Scan the records below. Copy every line in which the word "empty" appears.
:: Excerpted records ::
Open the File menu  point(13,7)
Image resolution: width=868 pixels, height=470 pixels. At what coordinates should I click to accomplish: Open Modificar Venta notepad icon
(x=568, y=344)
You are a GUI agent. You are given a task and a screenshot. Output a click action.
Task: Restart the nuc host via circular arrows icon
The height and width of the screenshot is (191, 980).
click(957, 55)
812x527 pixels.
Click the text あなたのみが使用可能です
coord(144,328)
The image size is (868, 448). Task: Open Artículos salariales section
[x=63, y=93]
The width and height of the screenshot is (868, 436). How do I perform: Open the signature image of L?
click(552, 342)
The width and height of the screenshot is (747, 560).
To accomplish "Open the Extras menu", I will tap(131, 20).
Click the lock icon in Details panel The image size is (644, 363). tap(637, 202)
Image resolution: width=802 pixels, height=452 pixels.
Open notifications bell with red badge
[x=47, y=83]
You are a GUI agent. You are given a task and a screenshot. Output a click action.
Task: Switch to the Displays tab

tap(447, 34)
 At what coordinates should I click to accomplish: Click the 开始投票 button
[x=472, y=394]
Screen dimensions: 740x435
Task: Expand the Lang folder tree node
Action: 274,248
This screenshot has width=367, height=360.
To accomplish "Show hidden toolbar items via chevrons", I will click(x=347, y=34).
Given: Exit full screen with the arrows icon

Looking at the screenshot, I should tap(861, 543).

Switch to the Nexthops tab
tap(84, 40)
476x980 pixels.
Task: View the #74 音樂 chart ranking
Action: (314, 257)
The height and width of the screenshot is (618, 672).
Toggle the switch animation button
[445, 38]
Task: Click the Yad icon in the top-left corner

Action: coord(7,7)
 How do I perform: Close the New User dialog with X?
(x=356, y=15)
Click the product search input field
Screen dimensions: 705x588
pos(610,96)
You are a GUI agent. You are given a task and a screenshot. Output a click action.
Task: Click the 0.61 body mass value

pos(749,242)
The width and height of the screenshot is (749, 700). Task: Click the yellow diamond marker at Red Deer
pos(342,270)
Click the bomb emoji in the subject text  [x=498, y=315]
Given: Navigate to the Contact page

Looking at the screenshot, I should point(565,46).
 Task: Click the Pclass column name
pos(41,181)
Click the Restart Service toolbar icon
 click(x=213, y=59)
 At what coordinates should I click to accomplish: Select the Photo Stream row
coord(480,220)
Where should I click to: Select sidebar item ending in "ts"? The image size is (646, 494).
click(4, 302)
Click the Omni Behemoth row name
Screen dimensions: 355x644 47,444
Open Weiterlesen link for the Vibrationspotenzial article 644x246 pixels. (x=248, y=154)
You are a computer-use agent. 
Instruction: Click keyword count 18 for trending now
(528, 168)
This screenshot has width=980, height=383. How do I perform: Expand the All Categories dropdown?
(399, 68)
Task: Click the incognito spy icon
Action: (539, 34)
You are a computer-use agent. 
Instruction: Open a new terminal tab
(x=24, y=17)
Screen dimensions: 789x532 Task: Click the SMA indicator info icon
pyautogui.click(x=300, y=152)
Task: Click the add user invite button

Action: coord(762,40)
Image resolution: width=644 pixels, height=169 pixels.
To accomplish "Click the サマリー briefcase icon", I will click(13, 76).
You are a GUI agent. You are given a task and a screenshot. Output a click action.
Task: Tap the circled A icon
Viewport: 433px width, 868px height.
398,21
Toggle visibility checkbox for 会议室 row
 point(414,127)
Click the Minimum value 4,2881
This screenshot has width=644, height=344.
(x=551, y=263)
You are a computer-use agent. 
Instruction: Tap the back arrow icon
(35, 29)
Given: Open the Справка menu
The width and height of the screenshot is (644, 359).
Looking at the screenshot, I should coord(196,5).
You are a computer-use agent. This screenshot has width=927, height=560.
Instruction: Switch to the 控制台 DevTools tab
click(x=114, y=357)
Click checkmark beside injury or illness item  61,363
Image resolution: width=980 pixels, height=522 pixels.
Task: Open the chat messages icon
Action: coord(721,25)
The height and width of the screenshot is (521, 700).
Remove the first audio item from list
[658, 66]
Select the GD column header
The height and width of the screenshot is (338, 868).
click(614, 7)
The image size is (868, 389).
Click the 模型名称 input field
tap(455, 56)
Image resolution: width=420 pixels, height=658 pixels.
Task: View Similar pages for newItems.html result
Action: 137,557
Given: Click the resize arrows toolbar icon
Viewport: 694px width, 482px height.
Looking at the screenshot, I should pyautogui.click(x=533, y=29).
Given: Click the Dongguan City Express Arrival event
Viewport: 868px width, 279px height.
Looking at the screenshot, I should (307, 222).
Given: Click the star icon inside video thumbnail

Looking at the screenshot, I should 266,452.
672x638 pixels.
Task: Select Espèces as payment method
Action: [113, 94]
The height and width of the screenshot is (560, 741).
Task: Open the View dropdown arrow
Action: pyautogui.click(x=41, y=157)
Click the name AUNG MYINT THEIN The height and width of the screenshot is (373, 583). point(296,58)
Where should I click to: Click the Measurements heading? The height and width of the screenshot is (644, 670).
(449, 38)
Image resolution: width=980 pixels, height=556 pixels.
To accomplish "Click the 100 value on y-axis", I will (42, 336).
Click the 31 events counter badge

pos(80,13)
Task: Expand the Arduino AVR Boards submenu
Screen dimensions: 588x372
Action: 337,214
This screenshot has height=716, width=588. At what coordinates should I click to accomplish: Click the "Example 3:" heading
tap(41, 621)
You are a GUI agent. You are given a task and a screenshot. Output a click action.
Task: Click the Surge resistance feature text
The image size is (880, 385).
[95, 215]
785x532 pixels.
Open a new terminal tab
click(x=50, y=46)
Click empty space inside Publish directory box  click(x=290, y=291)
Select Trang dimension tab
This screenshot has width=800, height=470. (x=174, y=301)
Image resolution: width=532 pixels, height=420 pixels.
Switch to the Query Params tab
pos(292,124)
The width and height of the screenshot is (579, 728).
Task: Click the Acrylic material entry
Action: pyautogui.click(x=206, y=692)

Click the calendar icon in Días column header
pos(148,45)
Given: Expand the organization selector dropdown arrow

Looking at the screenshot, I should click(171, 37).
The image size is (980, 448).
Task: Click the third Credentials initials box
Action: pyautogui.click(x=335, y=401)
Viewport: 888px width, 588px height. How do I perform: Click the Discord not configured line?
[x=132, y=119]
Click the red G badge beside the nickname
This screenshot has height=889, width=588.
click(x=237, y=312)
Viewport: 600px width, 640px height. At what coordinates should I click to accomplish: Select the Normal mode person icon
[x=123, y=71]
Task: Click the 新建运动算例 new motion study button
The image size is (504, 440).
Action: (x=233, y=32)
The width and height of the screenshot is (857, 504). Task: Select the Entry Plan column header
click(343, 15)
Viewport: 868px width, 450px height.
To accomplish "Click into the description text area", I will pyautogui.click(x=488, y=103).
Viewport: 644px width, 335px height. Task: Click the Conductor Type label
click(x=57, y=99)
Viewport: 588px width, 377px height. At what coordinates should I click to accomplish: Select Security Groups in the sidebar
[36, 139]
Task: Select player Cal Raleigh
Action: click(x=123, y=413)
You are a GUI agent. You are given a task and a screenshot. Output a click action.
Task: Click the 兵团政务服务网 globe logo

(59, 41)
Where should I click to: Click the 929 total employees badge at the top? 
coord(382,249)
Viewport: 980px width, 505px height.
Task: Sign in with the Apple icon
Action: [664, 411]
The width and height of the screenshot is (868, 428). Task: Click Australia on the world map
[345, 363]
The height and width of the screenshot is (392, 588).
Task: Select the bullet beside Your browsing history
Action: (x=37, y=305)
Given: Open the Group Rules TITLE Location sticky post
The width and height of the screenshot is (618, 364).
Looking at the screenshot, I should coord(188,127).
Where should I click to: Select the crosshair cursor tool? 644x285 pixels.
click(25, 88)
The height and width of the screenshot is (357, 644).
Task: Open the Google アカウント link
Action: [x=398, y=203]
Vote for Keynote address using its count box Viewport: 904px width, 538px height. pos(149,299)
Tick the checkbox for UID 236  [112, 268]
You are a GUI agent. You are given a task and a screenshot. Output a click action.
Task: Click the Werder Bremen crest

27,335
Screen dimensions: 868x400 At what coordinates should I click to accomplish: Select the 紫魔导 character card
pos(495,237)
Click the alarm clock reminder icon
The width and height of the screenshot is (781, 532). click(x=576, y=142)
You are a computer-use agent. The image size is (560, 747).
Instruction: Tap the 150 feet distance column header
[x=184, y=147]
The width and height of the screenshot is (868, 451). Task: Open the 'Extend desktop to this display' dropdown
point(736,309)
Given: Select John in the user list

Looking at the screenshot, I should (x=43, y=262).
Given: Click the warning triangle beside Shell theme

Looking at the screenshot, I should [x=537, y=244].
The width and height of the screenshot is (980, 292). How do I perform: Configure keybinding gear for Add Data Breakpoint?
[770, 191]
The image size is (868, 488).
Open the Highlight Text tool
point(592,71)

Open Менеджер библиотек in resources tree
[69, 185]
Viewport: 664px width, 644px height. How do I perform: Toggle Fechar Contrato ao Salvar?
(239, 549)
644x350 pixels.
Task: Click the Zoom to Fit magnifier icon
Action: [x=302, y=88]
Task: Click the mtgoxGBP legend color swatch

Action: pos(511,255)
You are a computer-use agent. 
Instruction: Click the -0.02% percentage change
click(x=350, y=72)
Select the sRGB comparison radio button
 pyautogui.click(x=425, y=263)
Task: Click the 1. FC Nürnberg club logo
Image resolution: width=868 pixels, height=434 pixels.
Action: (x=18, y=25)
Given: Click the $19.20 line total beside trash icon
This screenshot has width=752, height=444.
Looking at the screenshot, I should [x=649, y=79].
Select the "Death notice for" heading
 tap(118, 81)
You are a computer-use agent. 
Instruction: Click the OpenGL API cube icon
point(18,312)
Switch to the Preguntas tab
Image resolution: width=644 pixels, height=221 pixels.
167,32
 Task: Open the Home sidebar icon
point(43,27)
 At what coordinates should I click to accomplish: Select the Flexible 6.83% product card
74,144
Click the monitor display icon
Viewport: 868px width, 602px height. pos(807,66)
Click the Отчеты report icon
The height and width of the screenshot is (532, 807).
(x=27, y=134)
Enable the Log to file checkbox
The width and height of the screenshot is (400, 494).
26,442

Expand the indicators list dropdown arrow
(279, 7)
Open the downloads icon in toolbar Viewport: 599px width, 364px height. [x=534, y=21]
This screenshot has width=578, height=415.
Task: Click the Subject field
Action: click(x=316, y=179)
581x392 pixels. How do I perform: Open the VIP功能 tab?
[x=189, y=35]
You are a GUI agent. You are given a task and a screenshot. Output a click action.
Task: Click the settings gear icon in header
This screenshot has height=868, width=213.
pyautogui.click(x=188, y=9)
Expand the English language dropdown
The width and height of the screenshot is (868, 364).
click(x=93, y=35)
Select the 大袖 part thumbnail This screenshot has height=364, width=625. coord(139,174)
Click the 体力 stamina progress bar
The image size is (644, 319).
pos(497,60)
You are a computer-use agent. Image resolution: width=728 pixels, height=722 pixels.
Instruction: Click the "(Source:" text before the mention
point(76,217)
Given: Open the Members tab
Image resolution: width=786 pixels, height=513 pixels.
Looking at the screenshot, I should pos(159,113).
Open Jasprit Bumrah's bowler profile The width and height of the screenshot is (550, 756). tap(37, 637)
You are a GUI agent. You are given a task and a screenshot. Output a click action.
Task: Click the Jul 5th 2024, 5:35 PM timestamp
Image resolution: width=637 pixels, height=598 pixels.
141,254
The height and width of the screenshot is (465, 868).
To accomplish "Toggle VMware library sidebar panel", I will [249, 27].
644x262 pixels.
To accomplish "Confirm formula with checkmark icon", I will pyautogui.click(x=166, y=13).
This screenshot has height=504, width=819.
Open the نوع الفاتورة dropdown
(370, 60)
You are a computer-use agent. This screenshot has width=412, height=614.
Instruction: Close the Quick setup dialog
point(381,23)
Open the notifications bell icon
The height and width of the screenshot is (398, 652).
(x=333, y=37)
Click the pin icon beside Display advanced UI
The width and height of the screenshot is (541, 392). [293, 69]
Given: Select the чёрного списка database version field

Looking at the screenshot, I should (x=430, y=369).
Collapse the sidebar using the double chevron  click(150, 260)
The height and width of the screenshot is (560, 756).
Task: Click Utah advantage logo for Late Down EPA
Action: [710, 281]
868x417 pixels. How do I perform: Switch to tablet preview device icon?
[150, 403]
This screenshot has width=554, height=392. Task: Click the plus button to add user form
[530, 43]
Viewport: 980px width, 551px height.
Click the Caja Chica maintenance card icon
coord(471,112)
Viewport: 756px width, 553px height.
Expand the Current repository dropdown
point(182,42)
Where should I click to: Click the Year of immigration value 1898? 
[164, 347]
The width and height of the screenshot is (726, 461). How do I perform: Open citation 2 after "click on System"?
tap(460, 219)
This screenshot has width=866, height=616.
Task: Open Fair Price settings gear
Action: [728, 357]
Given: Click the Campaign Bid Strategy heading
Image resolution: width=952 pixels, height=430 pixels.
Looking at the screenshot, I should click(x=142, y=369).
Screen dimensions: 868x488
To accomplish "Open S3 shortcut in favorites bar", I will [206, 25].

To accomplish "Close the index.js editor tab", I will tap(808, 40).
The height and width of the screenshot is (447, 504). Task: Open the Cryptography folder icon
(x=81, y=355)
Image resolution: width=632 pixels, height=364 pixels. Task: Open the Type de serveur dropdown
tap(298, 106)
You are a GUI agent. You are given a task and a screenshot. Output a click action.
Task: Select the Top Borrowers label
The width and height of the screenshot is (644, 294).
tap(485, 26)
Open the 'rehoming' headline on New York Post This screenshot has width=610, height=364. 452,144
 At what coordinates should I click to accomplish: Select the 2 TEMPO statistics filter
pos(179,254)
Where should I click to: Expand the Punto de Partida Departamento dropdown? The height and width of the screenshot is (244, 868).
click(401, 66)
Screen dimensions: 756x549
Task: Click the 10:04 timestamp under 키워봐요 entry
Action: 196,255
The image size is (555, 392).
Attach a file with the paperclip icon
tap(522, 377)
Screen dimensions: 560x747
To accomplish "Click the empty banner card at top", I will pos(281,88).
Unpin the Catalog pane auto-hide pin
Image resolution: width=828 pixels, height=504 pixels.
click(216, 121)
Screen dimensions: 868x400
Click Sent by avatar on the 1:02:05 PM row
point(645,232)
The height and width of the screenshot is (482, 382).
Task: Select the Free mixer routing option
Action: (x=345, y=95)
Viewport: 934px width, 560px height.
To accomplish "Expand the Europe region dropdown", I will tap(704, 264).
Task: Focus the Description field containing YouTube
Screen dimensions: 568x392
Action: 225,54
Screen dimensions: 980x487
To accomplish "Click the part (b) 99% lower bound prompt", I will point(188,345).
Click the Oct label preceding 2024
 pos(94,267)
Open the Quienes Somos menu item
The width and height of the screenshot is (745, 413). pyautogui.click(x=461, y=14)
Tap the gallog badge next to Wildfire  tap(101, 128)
:::
* Answer to the exercise *
Click empty space inside Publish directory box  click(x=290, y=291)
To accomplish "Click the empty banner card at top", I will pos(281,88).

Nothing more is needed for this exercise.